Oreste Cosimo: l’orgoglio crotonese emoziona l’Europa

Oreste Cosimo: l’orgoglio crotonese emoziona l’Europa

Una passione diventata un lavoro, un sogno trasformato in realtà anche se lontano dalla sua terra. Niente ferma il tenore crotonese Oreste Cosimo il cui amore per la lirica lo accompagna da quando era ancora bambino. Oreste, crotonese doc, vanta un ricco curriculum artistico impreziosito dai successi ottenuti su palcoscenici internazionali e da riconoscimenti prestigiosi. Lontano dalla sua città oggi vive proponendo la sua voce sui grandi palcoscenici d’Europa.

Oreste CosimoQuali sono gli impegni che ti stanno vedendo protagonista?

«Al momento il più importante della mia carriera è quello alla Deutsche Opera di Berlino, il teatro più grande in Germania, uno dei più importanti d’Europa con circa 2.000 posti. Si tratta senza dubbio del lavoro più importante svolto nella mia carriera. Ho già cantato a La Scala ma con dei piccoli ruoli, farlo però in un teatro così grande come quello di Berlino, con un ruolo principale come in “I racconti di Hoffmann” nel quale io ho ricoperto proprio il ruolo del protagonista è una cosa per me molto importante.

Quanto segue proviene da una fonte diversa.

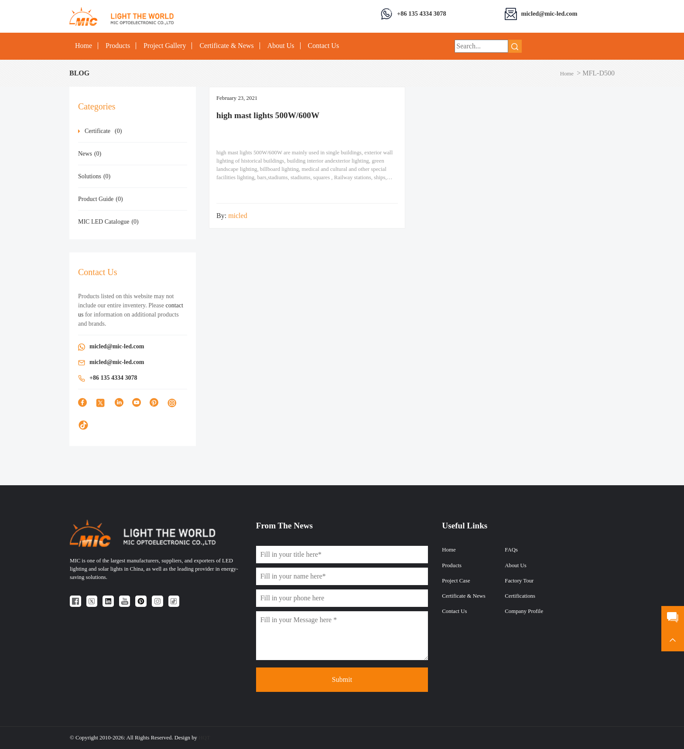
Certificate (103, 131)
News (89, 153)
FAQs (511, 550)
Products (118, 45)
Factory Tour (519, 581)
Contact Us (323, 45)
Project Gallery (165, 45)
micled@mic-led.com (549, 13)
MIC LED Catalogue (108, 221)
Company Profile (524, 611)
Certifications (520, 596)
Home (83, 45)
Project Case (456, 581)
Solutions (94, 176)
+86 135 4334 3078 (421, 13)
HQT (204, 738)
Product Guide (100, 199)
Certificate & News (226, 45)
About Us (280, 45)
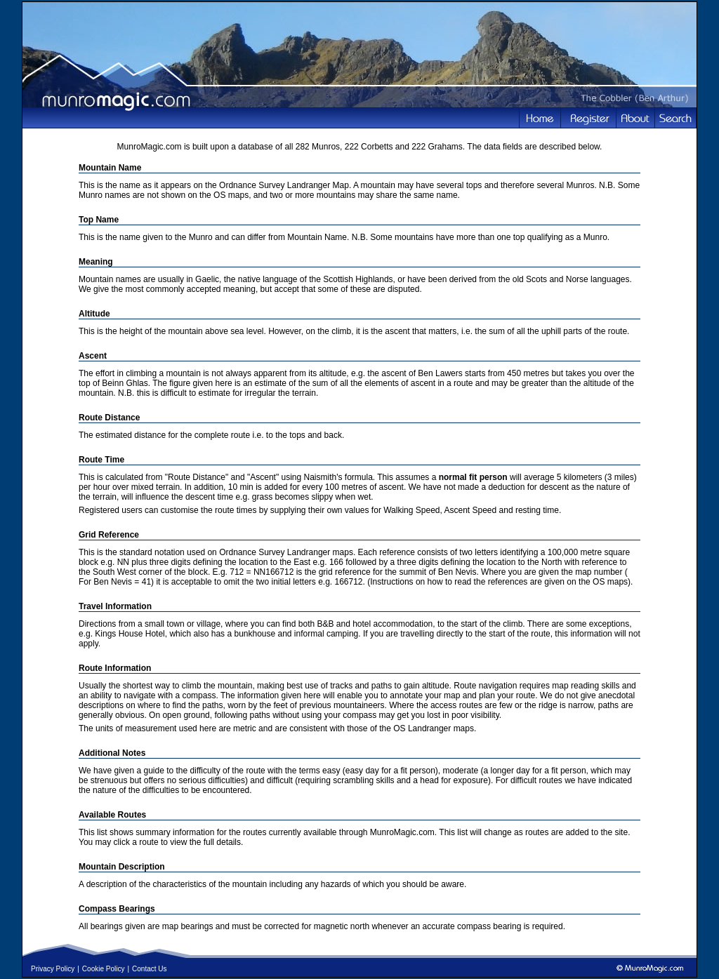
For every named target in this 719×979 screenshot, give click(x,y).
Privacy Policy (52, 969)
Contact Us (149, 969)
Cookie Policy (103, 969)
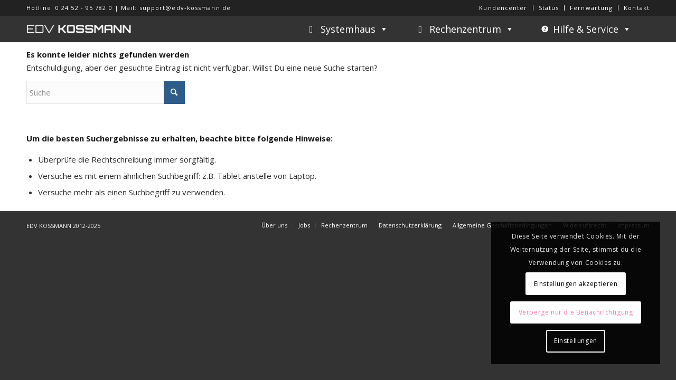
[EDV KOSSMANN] (79, 29)
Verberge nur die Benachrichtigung (576, 312)
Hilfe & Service (592, 29)
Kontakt (637, 8)
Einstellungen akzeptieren (576, 283)
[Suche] (105, 92)
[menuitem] (503, 8)
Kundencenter (503, 8)
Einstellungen (575, 340)
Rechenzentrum (471, 29)
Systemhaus (354, 29)
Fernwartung (591, 8)
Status (549, 8)
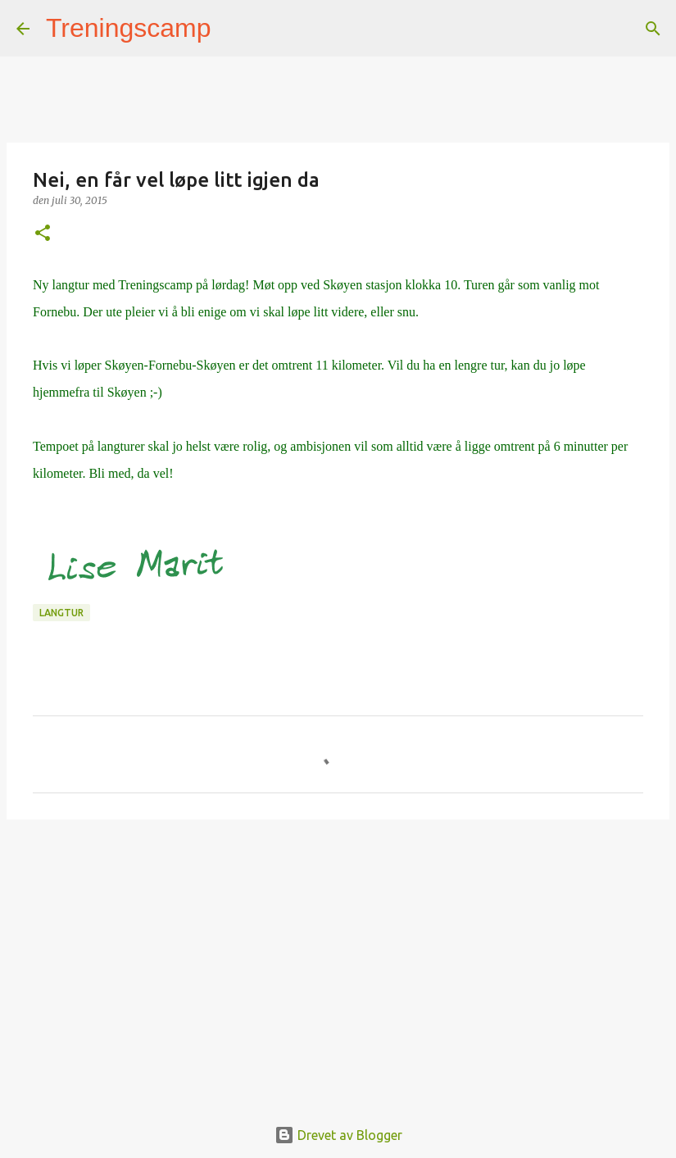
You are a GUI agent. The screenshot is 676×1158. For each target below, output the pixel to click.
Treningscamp (128, 28)
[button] (42, 234)
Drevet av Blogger (338, 1135)
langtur (61, 612)
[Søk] (234, 28)
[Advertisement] (338, 959)
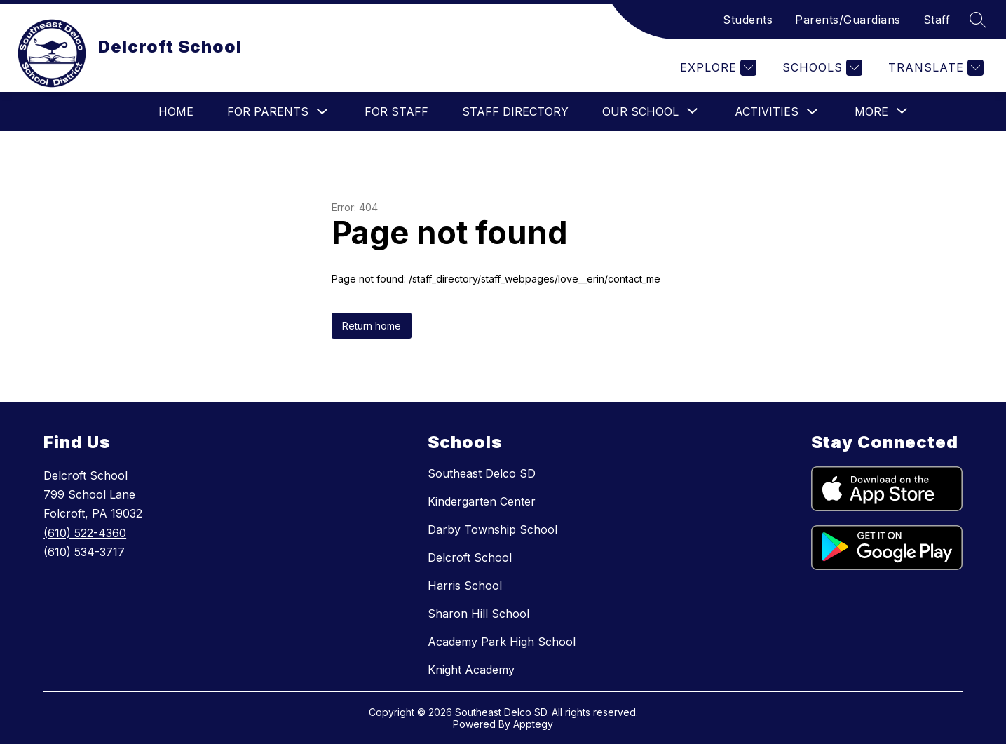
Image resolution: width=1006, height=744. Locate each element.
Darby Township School (492, 529)
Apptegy (533, 724)
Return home (371, 326)
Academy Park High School (502, 642)
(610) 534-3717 (84, 552)
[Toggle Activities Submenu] (812, 111)
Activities (766, 111)
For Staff (396, 111)
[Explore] (716, 67)
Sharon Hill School (478, 614)
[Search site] (978, 19)
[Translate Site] (934, 67)
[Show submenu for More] (871, 111)
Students (748, 20)
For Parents (267, 111)
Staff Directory (515, 111)
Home (175, 111)
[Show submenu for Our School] (640, 111)
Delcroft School (470, 557)
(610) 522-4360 (84, 533)
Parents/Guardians (848, 20)
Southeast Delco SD (482, 473)
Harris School (465, 586)
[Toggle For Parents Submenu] (322, 111)
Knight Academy (471, 670)
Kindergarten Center (482, 501)
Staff (937, 20)
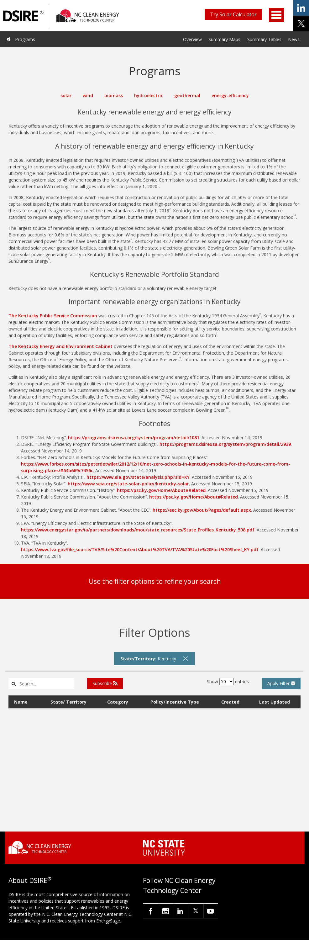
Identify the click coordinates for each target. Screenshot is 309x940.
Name (21, 702)
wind (88, 95)
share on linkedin (301, 8)
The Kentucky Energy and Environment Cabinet (60, 346)
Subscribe (105, 683)
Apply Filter (281, 683)
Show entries (228, 681)
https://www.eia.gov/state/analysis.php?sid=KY (138, 477)
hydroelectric (148, 95)
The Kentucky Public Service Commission (52, 316)
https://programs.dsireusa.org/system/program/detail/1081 (133, 438)
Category (117, 702)
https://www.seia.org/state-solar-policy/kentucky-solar (128, 484)
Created (230, 702)
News (294, 39)
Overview (192, 39)
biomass (113, 95)
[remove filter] (185, 658)
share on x (301, 23)
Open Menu (276, 15)
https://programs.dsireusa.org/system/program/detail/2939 (225, 444)
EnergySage (108, 921)
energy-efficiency (230, 95)
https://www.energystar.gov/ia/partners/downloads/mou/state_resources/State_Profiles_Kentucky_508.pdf (137, 530)
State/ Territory (68, 702)
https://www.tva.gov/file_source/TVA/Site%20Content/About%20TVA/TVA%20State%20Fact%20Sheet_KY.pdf (140, 549)
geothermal (187, 95)
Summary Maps (224, 39)
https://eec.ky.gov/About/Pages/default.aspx (202, 510)
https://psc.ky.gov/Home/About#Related (161, 490)
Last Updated (274, 702)
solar (65, 95)
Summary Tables (264, 39)
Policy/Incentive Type (174, 702)
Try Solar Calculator (233, 14)
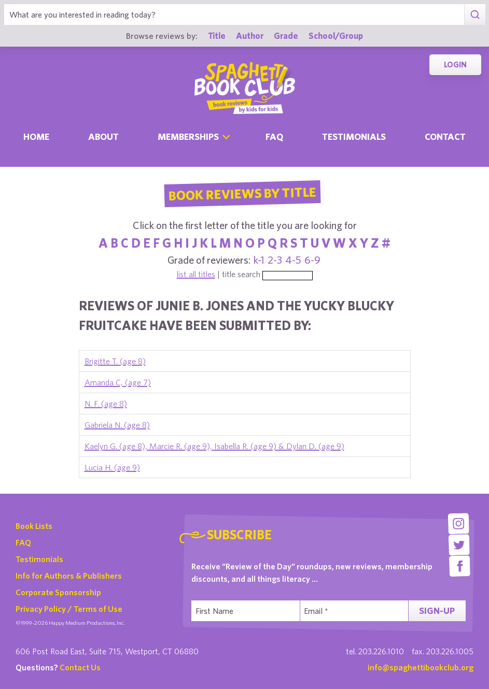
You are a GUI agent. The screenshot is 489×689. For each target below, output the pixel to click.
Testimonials (354, 136)
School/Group (336, 35)
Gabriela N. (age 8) (117, 424)
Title (217, 35)
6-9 (312, 260)
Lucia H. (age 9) (112, 467)
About (103, 136)
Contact (445, 136)
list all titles (196, 274)
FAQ (23, 542)
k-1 (259, 260)
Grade (286, 35)
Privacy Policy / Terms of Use (69, 608)
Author (249, 35)
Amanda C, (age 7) (118, 382)
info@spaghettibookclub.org (420, 667)
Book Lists (34, 525)
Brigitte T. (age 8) (115, 361)
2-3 (275, 260)
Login (455, 64)
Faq (274, 136)
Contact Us (80, 667)
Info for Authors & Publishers (69, 575)
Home (36, 136)
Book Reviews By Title (243, 193)
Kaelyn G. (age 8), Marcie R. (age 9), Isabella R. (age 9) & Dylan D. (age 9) (214, 446)
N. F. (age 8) (106, 403)
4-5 (293, 260)
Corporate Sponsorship (58, 592)
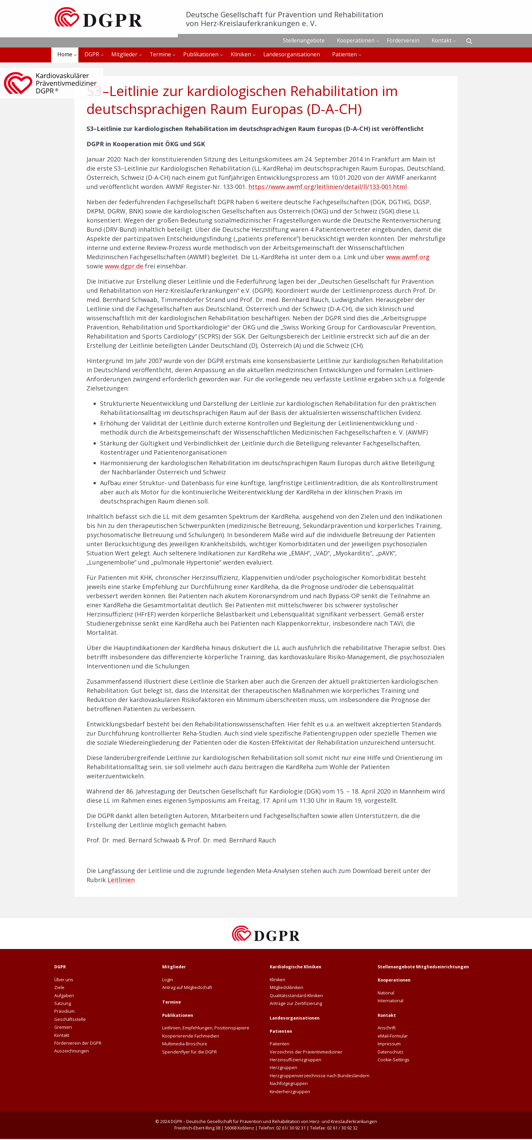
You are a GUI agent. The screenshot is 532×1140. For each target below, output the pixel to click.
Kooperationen (356, 40)
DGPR (91, 55)
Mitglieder (124, 55)
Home (64, 55)
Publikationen (200, 55)
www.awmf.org (408, 258)
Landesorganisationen (291, 55)
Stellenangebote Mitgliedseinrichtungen (423, 968)
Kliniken (241, 55)
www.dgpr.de (124, 267)
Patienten (344, 55)
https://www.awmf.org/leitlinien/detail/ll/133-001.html (327, 188)
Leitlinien (121, 881)
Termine (160, 55)
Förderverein (403, 40)
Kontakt (442, 40)
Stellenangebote (304, 40)
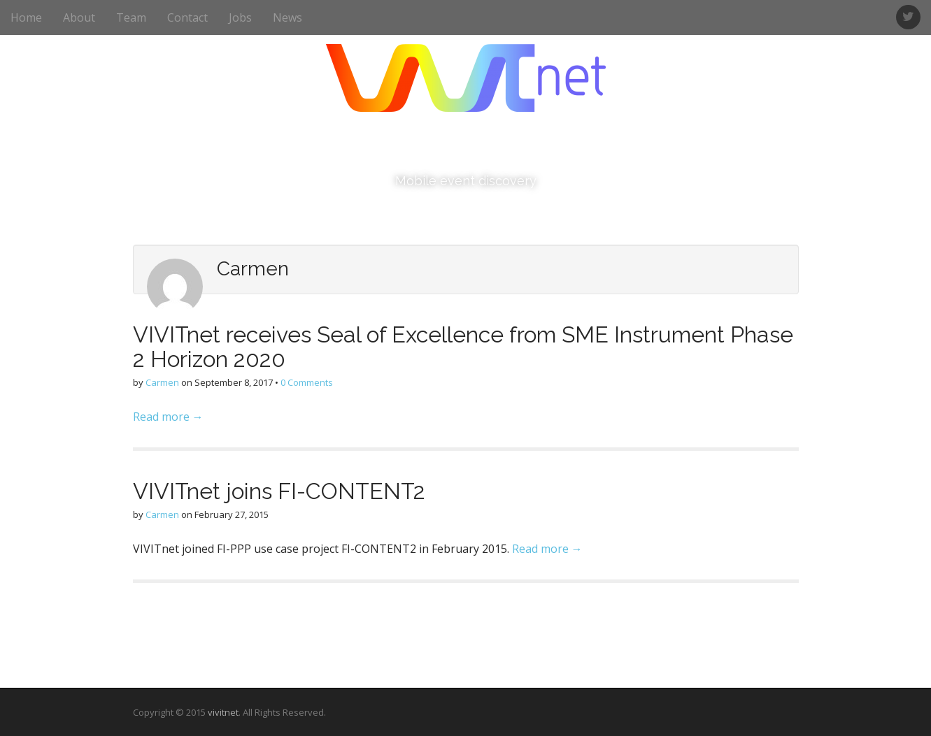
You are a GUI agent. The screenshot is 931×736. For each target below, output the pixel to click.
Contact (187, 17)
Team (131, 17)
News (287, 17)
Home (26, 17)
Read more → (168, 416)
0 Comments (306, 382)
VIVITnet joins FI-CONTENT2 (279, 491)
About (79, 17)
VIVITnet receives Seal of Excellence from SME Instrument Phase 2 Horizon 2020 (463, 347)
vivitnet (223, 712)
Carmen (162, 382)
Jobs (240, 17)
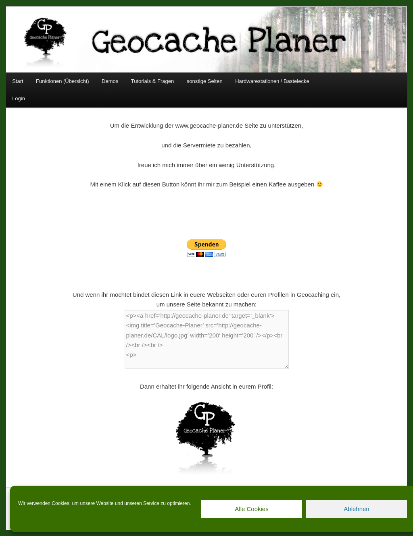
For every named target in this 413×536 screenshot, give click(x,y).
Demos (110, 81)
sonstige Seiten (205, 81)
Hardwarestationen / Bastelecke (272, 81)
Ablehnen (356, 508)
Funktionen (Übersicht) (62, 81)
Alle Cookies (251, 508)
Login (18, 98)
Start (17, 81)
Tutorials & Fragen (152, 81)
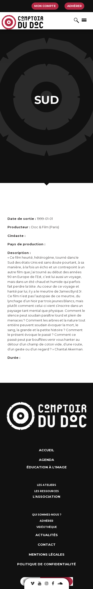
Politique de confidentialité (46, 564)
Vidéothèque (46, 527)
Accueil (46, 450)
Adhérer (74, 6)
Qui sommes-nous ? (46, 514)
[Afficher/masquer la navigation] (84, 20)
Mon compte (45, 6)
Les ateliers (46, 485)
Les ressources (46, 491)
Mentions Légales (46, 554)
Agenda (46, 460)
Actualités (46, 535)
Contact (47, 544)
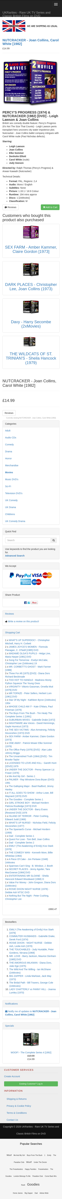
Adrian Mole (44, 1193)
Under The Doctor (40, 1162)
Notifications (11, 1003)
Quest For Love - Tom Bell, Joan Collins (29, 839)
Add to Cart (50, 207)
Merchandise (11, 465)
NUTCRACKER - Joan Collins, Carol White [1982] (37, 418)
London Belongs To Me (22, 1176)
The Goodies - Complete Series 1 (26, 799)
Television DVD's (13, 493)
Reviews (10, 207)
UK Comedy (11, 500)
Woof (9, 1155)
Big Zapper (29, 1193)
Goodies (33, 1184)
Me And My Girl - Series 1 (22, 776)
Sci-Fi (8, 486)
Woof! (29, 1162)
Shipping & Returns (17, 1099)
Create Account (12, 1076)
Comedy (9, 444)
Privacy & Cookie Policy (19, 1106)
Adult (7, 430)
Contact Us (12, 1120)
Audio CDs (10, 437)
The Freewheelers (16, 1169)
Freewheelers (43, 1169)
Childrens (10, 514)
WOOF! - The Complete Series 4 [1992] (31, 1052)
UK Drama (10, 507)
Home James (18, 1193)
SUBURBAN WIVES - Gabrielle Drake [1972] (32, 719)
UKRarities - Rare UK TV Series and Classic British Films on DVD (26, 14)
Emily (49, 1155)
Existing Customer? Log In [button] (31, 1084)
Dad (36, 1193)
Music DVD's (11, 479)
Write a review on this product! (23, 621)
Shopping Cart (12, 632)
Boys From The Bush (34, 1155)
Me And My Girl (19, 1155)
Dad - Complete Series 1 (21, 836)
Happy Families (30, 1169)
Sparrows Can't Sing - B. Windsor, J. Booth (31, 865)
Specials (9, 1025)
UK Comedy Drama (15, 521)
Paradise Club (37, 1176)
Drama (8, 451)
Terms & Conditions (17, 1113)
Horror (8, 458)
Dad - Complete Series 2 (21, 842)
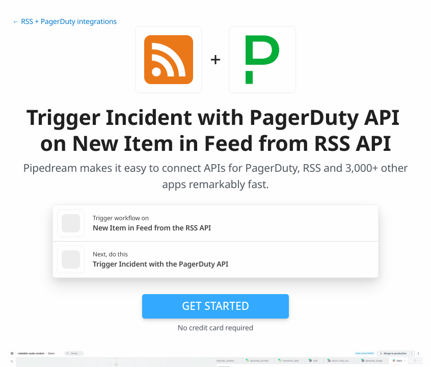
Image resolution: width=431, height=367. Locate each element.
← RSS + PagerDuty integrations (64, 22)
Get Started (215, 306)
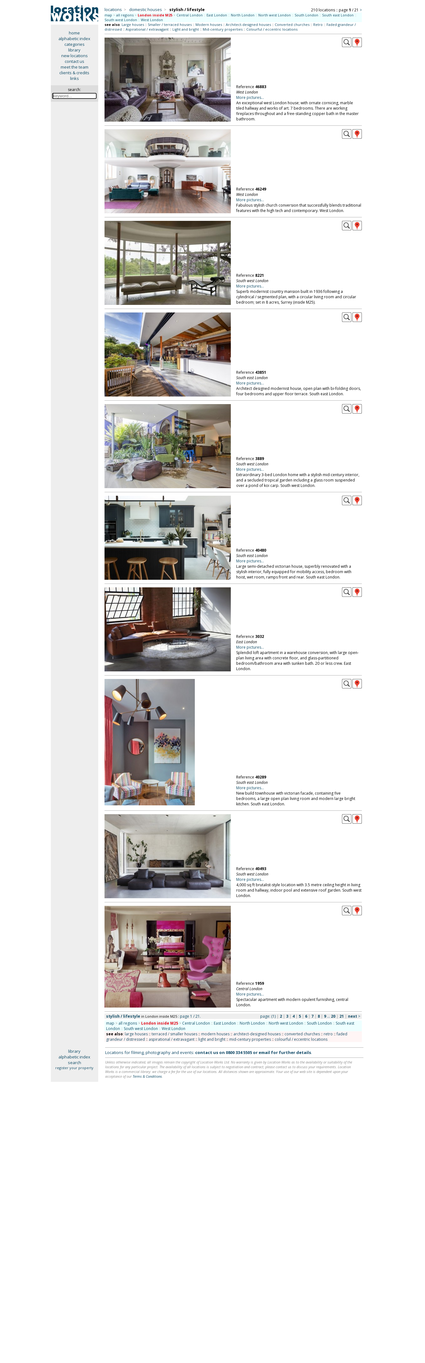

Sono molto contento di questo, nel frattempo ho avuto modo di cantare per due produzione di Tel Aviv ma anche in Germania a Essen e a Dusseldorf. Adesso mi sto preparando per spostarmi a Nizza in Francia dove canterò in “Lucia di Lammermoor”, successivamente sarà impegnato a Lipsia con “Faust e Elena”. Sempre a Nizza ritornerò per “La Boheme” e poi avrò altri contratti per la prossima stagione con il teatro di Tel Aviv».

Quali sono le emozioni che stai provando nell’esibirti davanti al pubblico?

«L’emozione che si prova esibendosi davanti al pubblico è qualcosa difficile da descrivere a parole. Un artista lirico vede davanti a sé uno spazio grandissimo e si ha la consapevolezza che si deve riempire questo spazio con la propria voce per farsi sentire da chi sta in prima fila così come da chi sta nei posti più distanti, ovviamente senza microfono. Un cantante lirico deve sempre dare tutta la sua voce per arrivare a tutti quanti, superando anche l’orchestra. Insomma, è sempre una sfida: riuscire a farsi sentire da tutti e ovviamente farlo rimanendo immedesimato nel personaggio».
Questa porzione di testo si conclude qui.